▶ **EXERCISE**
Can you copy the items below word for word, starting at the very beginning and ending with the line that contains "point(328,567)" (that line included), and leave out the pictures?
* Start *
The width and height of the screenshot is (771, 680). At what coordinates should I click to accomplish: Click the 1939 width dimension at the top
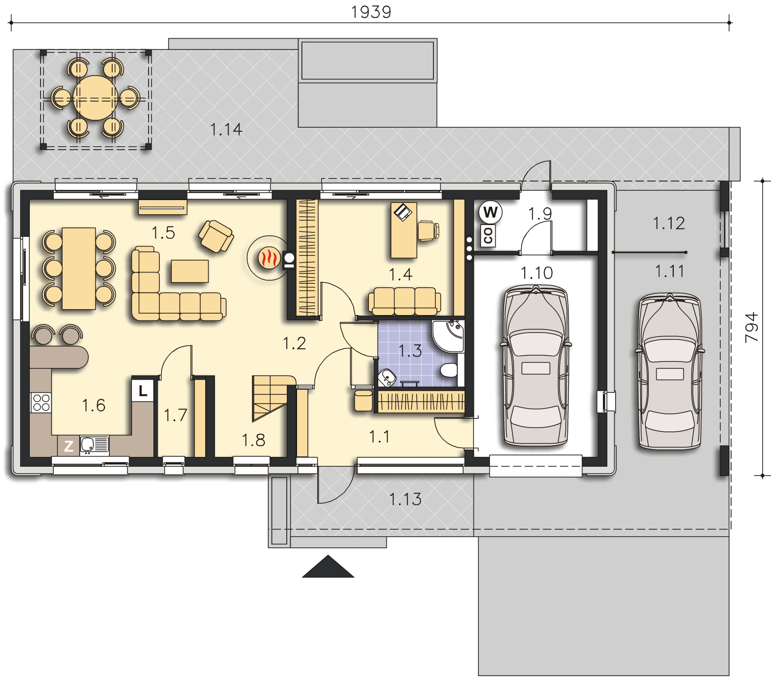point(371,11)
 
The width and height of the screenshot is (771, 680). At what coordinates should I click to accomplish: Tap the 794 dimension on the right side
point(752,327)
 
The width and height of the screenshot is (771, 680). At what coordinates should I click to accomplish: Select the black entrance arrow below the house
point(328,567)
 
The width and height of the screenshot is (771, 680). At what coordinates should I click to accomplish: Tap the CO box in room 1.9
point(488,236)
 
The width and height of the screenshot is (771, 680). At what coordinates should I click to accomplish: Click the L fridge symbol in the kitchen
point(143,391)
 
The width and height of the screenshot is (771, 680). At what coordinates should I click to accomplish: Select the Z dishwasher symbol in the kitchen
point(69,446)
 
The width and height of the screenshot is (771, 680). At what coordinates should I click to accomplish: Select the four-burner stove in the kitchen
point(41,402)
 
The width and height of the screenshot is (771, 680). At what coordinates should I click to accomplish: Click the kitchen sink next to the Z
point(93,445)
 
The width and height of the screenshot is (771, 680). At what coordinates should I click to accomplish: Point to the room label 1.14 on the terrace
point(226,130)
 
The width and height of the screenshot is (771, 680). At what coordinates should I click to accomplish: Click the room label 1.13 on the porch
point(405,499)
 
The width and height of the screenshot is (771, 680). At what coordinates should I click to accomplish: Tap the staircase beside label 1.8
point(273,398)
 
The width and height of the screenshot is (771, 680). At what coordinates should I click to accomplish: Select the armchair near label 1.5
point(216,234)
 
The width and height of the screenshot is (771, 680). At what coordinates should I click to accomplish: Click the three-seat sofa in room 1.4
point(404,301)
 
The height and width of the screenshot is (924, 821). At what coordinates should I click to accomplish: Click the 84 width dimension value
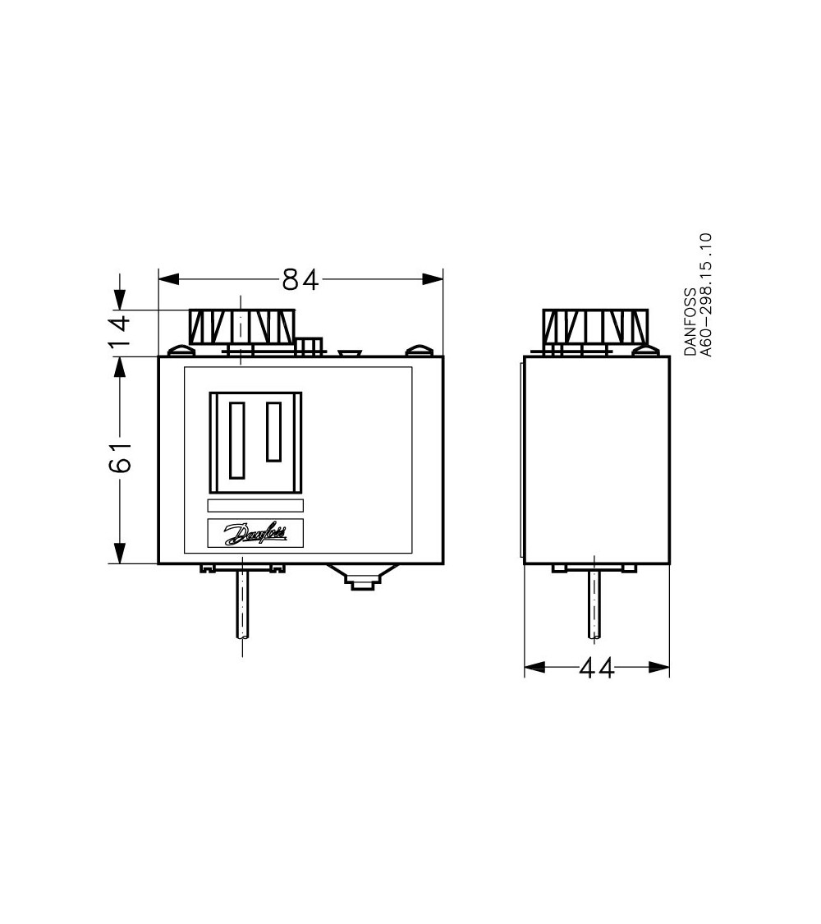coord(300,280)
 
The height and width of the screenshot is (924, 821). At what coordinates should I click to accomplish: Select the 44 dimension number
coord(596,669)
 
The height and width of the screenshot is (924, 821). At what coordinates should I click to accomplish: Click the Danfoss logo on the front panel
coord(255,534)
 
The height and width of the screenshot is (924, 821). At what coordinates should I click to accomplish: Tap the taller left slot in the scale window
coord(237,440)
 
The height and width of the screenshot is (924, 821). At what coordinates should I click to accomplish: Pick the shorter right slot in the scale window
coord(274,432)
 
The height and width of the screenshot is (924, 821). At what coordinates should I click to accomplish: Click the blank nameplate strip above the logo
coord(255,507)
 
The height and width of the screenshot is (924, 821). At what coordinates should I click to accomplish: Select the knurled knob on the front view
coord(241,327)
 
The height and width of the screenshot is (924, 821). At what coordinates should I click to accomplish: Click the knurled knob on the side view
coord(596,327)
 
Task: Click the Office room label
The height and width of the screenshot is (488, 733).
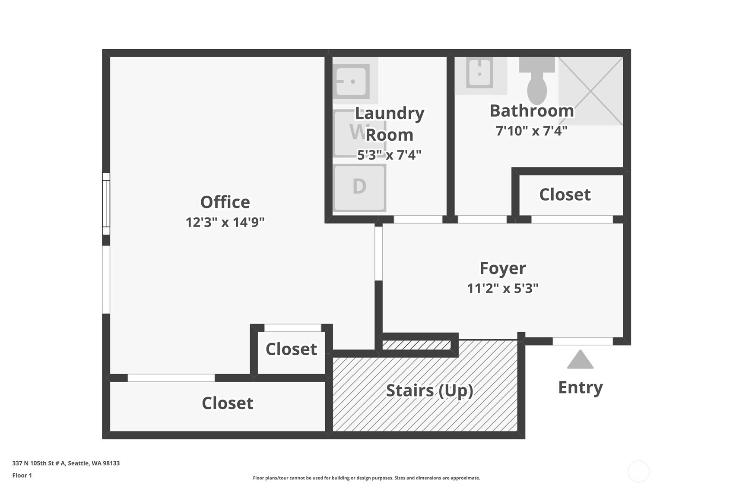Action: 225,202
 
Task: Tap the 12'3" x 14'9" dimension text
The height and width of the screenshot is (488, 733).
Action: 225,222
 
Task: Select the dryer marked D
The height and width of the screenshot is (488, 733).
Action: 359,188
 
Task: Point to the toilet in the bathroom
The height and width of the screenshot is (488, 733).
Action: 537,80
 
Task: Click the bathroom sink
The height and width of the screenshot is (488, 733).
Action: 479,73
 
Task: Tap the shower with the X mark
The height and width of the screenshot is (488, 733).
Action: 590,91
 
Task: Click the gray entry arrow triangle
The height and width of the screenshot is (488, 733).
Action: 580,359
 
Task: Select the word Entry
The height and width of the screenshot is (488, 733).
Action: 580,387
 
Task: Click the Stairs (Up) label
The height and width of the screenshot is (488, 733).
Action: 430,390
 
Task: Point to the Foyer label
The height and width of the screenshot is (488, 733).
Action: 503,268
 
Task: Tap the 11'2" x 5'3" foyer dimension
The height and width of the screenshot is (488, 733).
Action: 503,288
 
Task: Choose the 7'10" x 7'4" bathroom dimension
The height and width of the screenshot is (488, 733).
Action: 531,131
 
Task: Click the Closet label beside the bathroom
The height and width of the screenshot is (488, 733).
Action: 565,195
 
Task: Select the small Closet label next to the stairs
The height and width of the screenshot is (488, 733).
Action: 291,349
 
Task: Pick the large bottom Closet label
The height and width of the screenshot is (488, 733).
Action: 228,403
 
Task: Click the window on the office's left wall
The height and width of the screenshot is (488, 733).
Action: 106,203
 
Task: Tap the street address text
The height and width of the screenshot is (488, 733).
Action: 66,463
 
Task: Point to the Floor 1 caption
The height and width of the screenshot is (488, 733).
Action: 22,475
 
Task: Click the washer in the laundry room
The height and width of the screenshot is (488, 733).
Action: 359,133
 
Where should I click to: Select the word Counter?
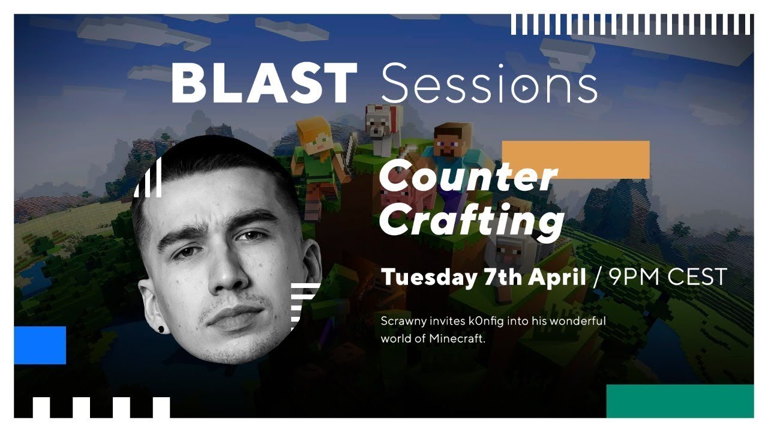pyautogui.click(x=468, y=179)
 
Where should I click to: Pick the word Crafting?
pyautogui.click(x=471, y=220)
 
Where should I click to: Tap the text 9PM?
pyautogui.click(x=635, y=277)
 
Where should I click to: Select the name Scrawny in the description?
pyautogui.click(x=401, y=321)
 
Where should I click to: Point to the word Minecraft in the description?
pyautogui.click(x=457, y=338)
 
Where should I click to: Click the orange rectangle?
pyautogui.click(x=575, y=160)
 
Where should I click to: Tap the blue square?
pyautogui.click(x=40, y=345)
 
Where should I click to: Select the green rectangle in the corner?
pyautogui.click(x=680, y=401)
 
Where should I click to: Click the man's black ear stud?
pyautogui.click(x=161, y=329)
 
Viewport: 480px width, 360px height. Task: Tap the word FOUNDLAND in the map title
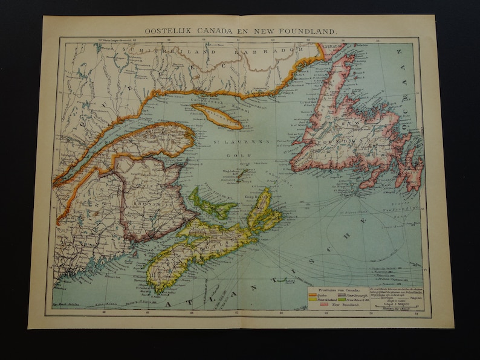(x=311, y=29)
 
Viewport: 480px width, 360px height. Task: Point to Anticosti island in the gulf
(x=216, y=116)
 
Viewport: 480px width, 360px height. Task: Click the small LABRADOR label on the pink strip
(x=332, y=46)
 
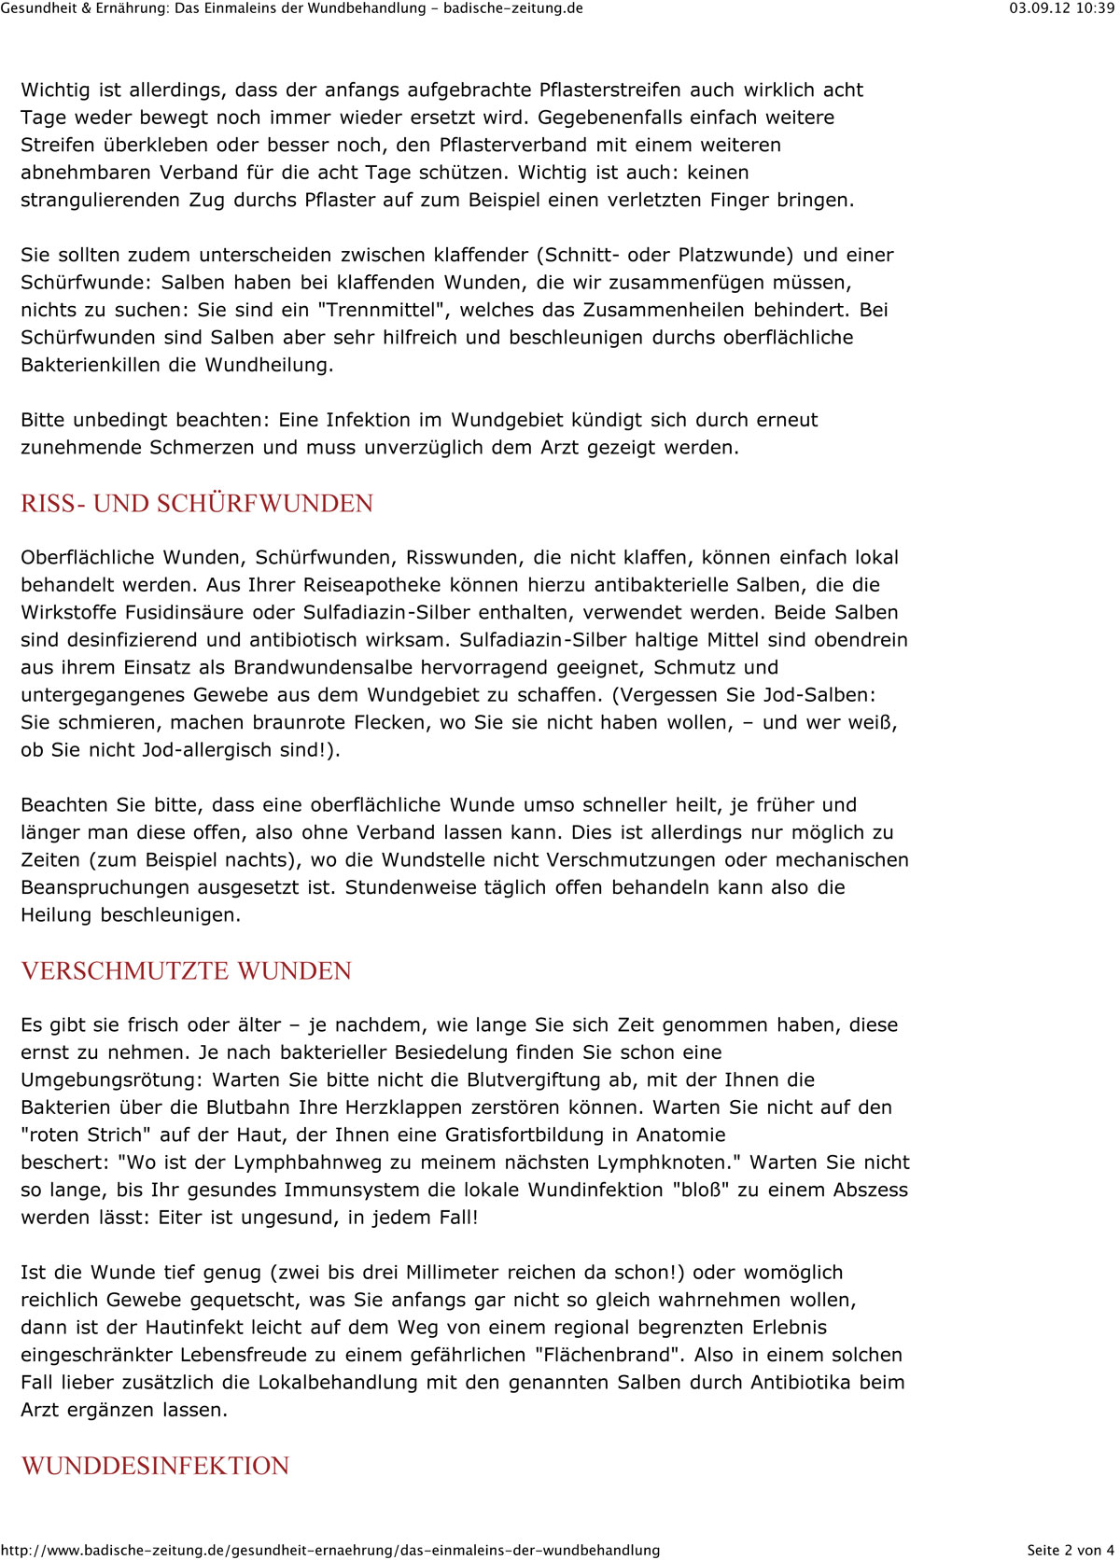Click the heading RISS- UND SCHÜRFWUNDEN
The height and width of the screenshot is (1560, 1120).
coord(197,504)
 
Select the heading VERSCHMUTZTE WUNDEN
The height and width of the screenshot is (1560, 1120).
coord(187,971)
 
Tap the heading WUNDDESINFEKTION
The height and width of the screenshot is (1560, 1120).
coord(155,1466)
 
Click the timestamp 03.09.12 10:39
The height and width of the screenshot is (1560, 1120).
coord(1061,8)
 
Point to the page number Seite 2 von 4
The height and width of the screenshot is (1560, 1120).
coord(1070,1550)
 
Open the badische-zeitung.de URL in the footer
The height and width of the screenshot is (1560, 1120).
coord(330,1550)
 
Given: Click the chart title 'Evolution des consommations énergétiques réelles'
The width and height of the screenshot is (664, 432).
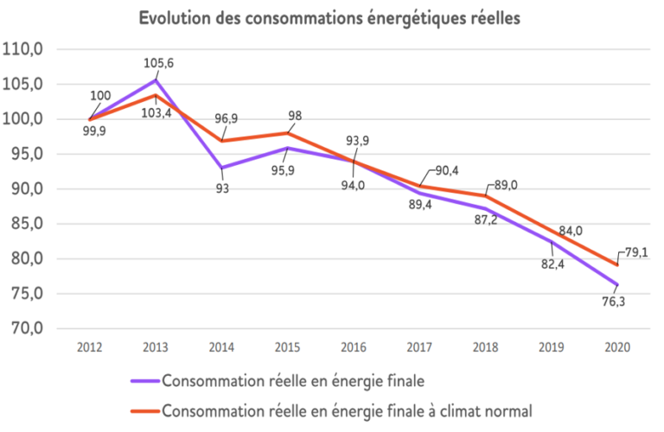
* End *
▶ **TASK RESPONSE**
The width and height of the screenshot is (771, 680). At what coordinates should I click to accomplish: Click the 1939 width dimension at the top
point(371,11)
 
The width and height of the screenshot is (771, 680). At what coordinates should I click to accomplish: Tap the 794 dimension on the right side
point(752,327)
 
The width and height of the screenshot is (771, 680). At what coordinates should I click to accomplish: Select the black entrance arrow below the house
point(328,567)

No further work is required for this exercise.